Despite the sums at stake, the airline is not required to disclose current, detailed information about its pension funds. No company is. Some pension data must be disclosed in financial reports, but companies with several funds, like United, usually provide aggregate figures.
More detail on individual plans can be found in the annual reports filed with the Labor Department. But the filing deadline is seven months after the close of the year, and companies are given ample extensions, so the information is out of date - particularly in rapidly changing situations.
United's most recent pension reports are dated Dec. 31, 2002. Since then, the stock market has turned up, some plans have been reduced, and Congress has relaxed the pension-funding rules. But the numbers offer a rough sense of how the termination of any one pension plan might affect United's finances and workers' benefits.
Not only has the pilots' plan promised the most benefits, but it has promised them to the smallest number of people, meaning very rich individual benefits are at stake. As of December 2002, about 500 active pilots had worked enough years to earn pensions of more than $100,000 a year. Sixty-four of them had earned pensions of $150,000 a year.

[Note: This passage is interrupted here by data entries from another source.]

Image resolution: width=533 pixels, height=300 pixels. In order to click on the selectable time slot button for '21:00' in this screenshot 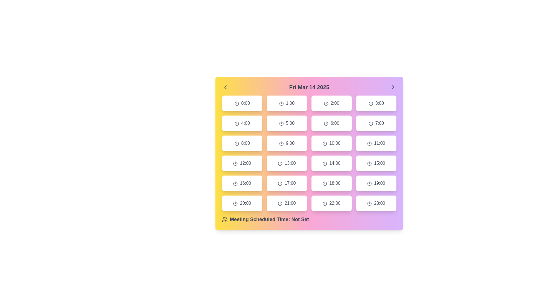, I will do `click(287, 203)`.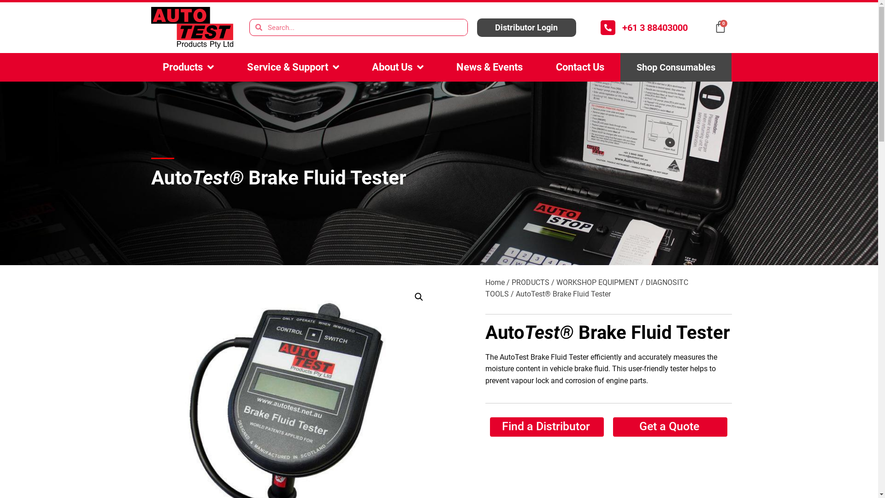 Image resolution: width=885 pixels, height=498 pixels. I want to click on '0', so click(713, 26).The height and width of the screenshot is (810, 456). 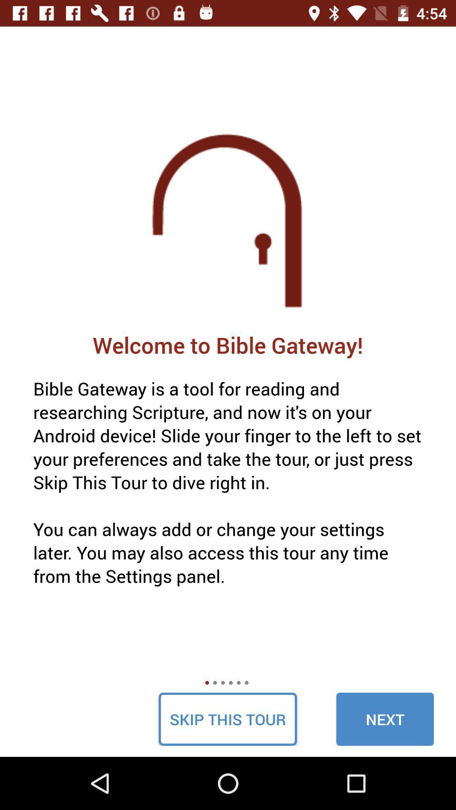 I want to click on the skip this tour icon, so click(x=227, y=718).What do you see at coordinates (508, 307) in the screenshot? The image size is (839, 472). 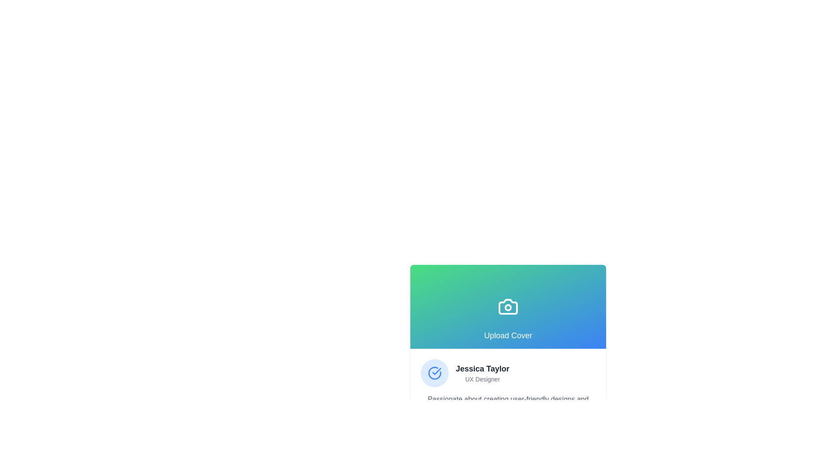 I see `circle element within the SVG camera icon in the 'Upload Cover' section, located at the top center of the visible card` at bounding box center [508, 307].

If United defaulted on that plan, the pilots at these levels could experience big losses. Government insurance generally covers a maximum of $44,386 a year. People who have already retired when a plan fails can sometimes get more, depending on the amount in the plan. But those too young to retire are often out of luck. Those who have tried to recover their losses in court, like the pilots of Pan Am, have found that the pension agency is a tireless litigator.
The average United pilot was about 44 years old in 2002 and had built up a pension of just $26,000, the records show. Such pilots would probably have full insurance coverage if the plan failed. But they would miss the opportunity to accumulate the six-figure pensions that were standard in the past, and would probably not back down without a fight.
When US Airways found it had to terminate its pilots' pension plan to emerge from bankruptcy, the pilots threatened to force the airline into liquidation. US Airways countered with a very rich retirement package that fell short of a guaranteed pension plan. That satisfied US Airways' lenders, but the cost of the new benefits canceled out much of the savings from ending the old ones.
All that makes the pilots' pension plan an unappealing starting point for United to look for savings.
The mechanics' plan has some similar issues. Its benefits are much smaller than the pilots', but a significant share of them were granted in 2002. The government does not fully cover benefits granted within five years of a pension termination. So part of the mechanics' most recent raise would disappear if the plan went to the government.
"They'd lose big time," Mr. Delle-Femine said, adding that if United gave notice of a termination, the union would try to block it in court. "If they said, 'Let's sit down and negotiate this stuff,' I'd say, 'Let's see what the bankruptcy judge says first.' "
The other two plans, for flight attendants and administrative workers, might be the most vulnerable. The administrative workers, managers and ticket agents are not represented by a union. Terminating their plan would wipe some $1.7 billion in unfunded pension debt off the books. These workers tend to earn pensions safely within the government's insurance limits. The 34 longest-serving employees in this category have earned pensions averaging about $32,000 a year, the records show.
Most flight attendants would also be fully covered by the government's insurance. The most senior had salaries of a little more than $40,000 a year in 2002. Forty-two had 39 years of service, entitling them to pensions of about $36,000 a year.